Im Reich der Löwin
Halle des trutzigen Donjons des Grafen de Maine war erfüllt vom Gelächter und Geplapper der geladenen Gäste, welche sich in kleinen Grüppchen unterhielten oder über die köstlichen Speisen hermachten, die der stolze Hausherr hatte auffahren lassen. Die speziell zu diesem Anlass aufgezogenen Wandteppiche erstrahlten in funkelnder Farbpracht und ließen die herausgeputzten Damen, die achtlos genug waren, sich in ihrer direkten Nähe aufzuhalten, blass und langweilig erscheinen. Überall warfen Prunkwaffen und Silberleuchter das Licht zurück und verliehen dem riesigen Raum einen beinahe überirdischen Glanz.
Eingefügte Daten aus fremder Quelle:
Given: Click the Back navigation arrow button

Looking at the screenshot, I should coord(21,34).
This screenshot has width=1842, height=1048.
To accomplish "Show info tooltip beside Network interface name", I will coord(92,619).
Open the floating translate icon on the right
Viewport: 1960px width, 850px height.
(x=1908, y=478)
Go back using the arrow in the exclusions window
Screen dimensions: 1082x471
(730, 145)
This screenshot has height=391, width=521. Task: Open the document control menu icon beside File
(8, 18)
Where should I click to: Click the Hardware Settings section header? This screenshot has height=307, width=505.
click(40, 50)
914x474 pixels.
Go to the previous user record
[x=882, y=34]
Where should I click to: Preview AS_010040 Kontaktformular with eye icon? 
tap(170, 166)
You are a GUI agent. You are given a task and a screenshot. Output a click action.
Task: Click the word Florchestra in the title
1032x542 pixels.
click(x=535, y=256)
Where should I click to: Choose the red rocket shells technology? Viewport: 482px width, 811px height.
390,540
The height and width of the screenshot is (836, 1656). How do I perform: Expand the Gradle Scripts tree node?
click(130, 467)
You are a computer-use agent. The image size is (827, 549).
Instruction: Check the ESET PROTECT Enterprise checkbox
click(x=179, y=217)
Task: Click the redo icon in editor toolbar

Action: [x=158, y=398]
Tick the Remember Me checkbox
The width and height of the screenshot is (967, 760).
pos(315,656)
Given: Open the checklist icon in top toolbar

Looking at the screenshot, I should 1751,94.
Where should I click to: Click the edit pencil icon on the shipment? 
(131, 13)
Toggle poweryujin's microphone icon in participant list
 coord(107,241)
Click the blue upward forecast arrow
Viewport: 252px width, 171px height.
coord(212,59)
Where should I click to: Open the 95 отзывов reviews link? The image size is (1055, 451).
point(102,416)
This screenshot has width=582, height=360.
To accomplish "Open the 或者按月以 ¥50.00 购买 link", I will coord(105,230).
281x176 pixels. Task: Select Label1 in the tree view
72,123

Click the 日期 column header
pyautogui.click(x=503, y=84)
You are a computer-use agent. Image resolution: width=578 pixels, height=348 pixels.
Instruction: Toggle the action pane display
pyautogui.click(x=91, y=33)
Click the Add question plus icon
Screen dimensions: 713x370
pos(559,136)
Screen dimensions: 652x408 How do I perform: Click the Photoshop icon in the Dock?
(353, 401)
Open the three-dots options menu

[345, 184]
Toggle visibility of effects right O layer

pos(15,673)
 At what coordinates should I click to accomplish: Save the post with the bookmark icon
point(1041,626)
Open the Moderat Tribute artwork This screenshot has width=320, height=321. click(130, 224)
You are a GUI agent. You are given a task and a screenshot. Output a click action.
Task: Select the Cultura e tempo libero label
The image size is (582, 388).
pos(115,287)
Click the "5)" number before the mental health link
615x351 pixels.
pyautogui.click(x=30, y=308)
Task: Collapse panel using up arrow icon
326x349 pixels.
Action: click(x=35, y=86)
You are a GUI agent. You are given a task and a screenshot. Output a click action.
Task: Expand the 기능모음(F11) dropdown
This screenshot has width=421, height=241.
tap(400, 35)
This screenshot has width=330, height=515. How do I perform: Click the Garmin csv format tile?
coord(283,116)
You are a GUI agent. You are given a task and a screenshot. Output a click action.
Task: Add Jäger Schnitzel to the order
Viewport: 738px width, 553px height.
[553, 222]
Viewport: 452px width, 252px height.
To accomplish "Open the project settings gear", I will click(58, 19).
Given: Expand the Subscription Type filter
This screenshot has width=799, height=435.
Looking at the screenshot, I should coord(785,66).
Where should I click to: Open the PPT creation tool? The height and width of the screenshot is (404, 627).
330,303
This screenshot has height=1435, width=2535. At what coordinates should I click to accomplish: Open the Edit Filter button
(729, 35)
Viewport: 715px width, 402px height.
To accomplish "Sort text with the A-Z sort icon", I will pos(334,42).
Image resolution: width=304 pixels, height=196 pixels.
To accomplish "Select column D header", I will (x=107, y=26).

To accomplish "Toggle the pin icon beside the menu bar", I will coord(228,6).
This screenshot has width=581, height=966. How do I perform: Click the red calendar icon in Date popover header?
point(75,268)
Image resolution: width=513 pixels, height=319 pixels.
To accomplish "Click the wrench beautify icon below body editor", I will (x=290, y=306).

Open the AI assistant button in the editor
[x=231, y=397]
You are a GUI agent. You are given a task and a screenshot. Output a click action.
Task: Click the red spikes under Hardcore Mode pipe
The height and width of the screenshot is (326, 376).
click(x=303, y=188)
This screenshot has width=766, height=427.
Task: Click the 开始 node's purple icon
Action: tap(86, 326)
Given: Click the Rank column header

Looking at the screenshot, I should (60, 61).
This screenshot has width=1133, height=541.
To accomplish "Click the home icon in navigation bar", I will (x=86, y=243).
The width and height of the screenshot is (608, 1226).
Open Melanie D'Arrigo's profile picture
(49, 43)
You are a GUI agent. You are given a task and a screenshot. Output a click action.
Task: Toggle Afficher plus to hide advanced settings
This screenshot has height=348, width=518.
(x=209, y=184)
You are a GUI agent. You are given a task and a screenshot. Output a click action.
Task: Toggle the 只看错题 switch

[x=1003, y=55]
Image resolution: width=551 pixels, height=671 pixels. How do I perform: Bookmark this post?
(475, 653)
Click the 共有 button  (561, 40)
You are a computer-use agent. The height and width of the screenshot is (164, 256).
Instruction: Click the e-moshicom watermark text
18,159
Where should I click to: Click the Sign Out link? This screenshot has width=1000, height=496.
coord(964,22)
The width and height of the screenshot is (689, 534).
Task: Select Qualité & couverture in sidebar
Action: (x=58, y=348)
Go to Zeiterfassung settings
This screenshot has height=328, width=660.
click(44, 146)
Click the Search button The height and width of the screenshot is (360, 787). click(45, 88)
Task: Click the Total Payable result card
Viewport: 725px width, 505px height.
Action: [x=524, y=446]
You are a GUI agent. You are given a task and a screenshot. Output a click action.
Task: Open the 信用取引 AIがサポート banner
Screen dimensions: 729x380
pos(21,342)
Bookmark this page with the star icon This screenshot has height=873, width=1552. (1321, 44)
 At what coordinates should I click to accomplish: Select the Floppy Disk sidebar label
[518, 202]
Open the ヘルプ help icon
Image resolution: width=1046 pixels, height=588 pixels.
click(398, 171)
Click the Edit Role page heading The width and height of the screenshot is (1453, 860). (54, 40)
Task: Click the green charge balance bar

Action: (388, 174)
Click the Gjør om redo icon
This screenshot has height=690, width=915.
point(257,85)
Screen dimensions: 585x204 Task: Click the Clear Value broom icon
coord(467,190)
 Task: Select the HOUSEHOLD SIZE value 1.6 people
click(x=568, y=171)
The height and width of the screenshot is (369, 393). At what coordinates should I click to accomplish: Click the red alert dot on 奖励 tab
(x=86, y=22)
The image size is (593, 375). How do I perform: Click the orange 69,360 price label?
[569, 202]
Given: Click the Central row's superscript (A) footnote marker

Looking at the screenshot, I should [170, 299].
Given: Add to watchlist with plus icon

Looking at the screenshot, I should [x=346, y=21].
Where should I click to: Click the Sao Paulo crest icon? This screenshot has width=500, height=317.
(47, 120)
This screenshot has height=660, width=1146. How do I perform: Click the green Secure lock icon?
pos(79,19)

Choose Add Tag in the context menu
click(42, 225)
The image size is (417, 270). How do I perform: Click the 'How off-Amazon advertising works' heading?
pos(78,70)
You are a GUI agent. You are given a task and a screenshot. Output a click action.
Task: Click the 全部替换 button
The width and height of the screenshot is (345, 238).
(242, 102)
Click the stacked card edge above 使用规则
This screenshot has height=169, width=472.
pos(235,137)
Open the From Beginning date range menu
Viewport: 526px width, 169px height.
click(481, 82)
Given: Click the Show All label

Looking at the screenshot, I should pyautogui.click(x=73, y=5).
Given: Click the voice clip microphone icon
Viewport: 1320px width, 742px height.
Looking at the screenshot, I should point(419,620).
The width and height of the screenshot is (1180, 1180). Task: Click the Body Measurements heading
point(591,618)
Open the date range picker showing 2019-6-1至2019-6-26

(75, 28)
Dieser Eindruck des Erhabenen wurde durch ein mächtiges Kruzifix unterstrichen, das von der schwindelerregenden Gewölbedecke herabhing. Ohne unnötig viel Zeit verstreichen zu lassen, hatte Jeannes Vater am Tag nach der Auseinandersetzung mit seiner Tochter ein Aufgebot zu dem benachbarten Arnauld de Touraine gesandt, um ihn von der Tatsache in Kenntnis zu setzen, dass die gehorsame junge Frau das Angebot des Grafen dankbar und demütig annahm und sich glücklich schätzen würde, am folgenden Sonntag Verlobung mit ihm zu feiern. Die Antwort darauf war unverzüglich eingetroffen – zusammen mit einem kostbaren Brautgeschenk für die Auserwählte. »Nimm es nicht so schwer, Kind«, hatte ihr vor Zufriedenheit strahlender Vater dem jungen Mädchen geraten. »Er wird ohnehin kaum zuhause sein, jetzt wo ein Krieg unmittelbar bevorsteht.«
Noch immer fiel es Jeanne schwer, ihn für den Verrat, den er in ihren Augen an ihr begangen hatte, nicht zu hassen. Und als sie an diesem Abend in ihrem kostbarsten, mit Goldfäden bestickten Gewand die gewundene Treppe in die Halle hinabschritt, um ihrem zukünftigen Gemahl offiziell zugeführt zu werden, schluckte sie nur mit Mühe die Tränen der Wut und der Ohnmacht, die ihr die Kehle zuschnüren wollten. Kaum hatte der Herr über die Touraine die gute Neuigkeit vernommen, hatte er einen rundwangigen Mönch aus einem nahen Kloster zu seinem zukünftigen Schwiegervater geschickt, damit dieser eine in ihrer Kostbarkeit kaum zu übertreffende Miniatur der jungen Dame anfertigen konnte, die bereits die Halle seiner Festung zierte. Mit Grauen dachte Jeanne an die vielen Stunden des Stillsitzens zurück, in denen der unbedarfte Geistliche sie mit seinem inhaltslosen Gewäsch über die Institution der Ehe an den Rand der Verzweiflung gebracht hatte, während sie nur mit Mühe dem Drang widerstanden hatte, sich an den unmöglichsten Stellen zu kratzen. Wie um die Erinnerung loszuwerden, strich sie sich mit den Fingerspitzen über die sorgsam gebogenen Wimpern und konzentrierte sich darauf, nicht auf den Saum des viel zu schweren, mit unzähligen Ziersteinen bestickten Gewandes zu treten. Kaum eine Woche war vergangen, seit ihr Vater ihr mit seiner Ankündigung die Unschuld geraubt und ihre kindlichen Träume zerstört hatte!, dachte sie müde und reckte möglichst unauffällig die Schultern, um den ziehenden Schmerz zu vertreiben, der sie immer noch an die Sitzungen mit dem Maler erinnerte. Irgendwie würde sie diesen Abend hinter sich bringen! Mechanisch erwiderte sie den Gruß einer Bekannten, während sie mit täuschender Leichtfüßigkeit Stufe um Stufe hinab auf ihr Schicksal zuschritt.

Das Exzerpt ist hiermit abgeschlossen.